FUNDING MECHANISM FOR UNIQUE FEDERAL AGENCY CONSTITUTIONAL

The “Dodd-Frank Wall Street Reform and Consumer Protection Act” created a new federal agency called the Bureau of Consumer Financial Protection (the “BCFP”). The statute financed the BCFP’s operations by allowing the agency to draw an unspecified amount of money from an account already accumulated by the Federal Reserve Board from fees and charges the Board collects from commercial banks. A clause in the United States Constitution however says that “No Money shall be drawn from the Treasury, but in Consequence of Appropriations made by Law . . . .” U.S. Const., Art. I, § 9, 7th sentence. In Consumer Financial Protection Bureau v. Community Financial Services Ass’n., decided on May 16, 2024, the Court ruled, 7-2, that the statute’s method of financing the operations of an agency of the federal government complied with the “Appropriations Clause” of the federal Constitution. Only Justices Alito and Gorsuch dissented from the decision.

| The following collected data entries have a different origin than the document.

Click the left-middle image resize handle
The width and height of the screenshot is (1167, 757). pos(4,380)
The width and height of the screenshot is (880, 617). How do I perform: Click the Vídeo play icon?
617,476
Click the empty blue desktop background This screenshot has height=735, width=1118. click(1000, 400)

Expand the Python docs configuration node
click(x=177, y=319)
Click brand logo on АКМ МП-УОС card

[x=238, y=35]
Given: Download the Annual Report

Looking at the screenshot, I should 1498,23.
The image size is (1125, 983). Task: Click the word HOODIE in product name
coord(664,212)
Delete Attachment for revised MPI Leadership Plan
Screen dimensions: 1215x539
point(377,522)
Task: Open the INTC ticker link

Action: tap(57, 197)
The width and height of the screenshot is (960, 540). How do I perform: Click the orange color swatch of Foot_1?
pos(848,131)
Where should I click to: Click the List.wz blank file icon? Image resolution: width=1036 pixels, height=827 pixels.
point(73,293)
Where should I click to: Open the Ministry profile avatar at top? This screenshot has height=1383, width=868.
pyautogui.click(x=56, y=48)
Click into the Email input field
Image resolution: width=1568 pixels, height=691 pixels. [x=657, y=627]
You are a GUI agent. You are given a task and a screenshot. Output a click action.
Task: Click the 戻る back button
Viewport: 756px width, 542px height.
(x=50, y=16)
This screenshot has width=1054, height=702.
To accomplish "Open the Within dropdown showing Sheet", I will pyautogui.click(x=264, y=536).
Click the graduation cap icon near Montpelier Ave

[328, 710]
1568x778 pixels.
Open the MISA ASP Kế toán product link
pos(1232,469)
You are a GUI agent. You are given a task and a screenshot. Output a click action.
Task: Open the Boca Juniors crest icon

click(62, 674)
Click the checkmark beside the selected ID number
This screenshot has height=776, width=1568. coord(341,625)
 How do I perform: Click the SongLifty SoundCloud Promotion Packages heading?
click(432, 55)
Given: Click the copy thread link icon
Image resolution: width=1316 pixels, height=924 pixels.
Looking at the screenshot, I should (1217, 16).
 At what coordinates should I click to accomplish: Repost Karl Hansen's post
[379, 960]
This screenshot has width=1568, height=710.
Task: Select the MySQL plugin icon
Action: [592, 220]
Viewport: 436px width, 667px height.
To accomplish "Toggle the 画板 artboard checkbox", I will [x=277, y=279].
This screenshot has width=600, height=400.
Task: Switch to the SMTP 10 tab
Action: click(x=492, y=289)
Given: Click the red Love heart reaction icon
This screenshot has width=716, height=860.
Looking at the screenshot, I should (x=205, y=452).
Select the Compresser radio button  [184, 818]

COMMENT: The Court’s decision was wrong. Language in the federal Constitution ought to be construed in accordance with its recognized semantics at the time of its drafting, together with its purpose for being placed in the United States Constitution. An “appropriation” in the context of the United States Constitution as written in 1789 is “The assignment of anything to a special purpose” or “the thing so assigned, or “a sum of money set apart for any purpose.”[1] The statute in question did not “assign” or “set aside” anything in the Federal Reserve Board’s accounts for the Consumer Financial Protection Bureau, even if those accounts could be regarded as part of the federal “Treasury.” In my opinion, the statute’s funding mechanism is unconstitutional. At least it is in the Constitution as that document was actually written in 1789.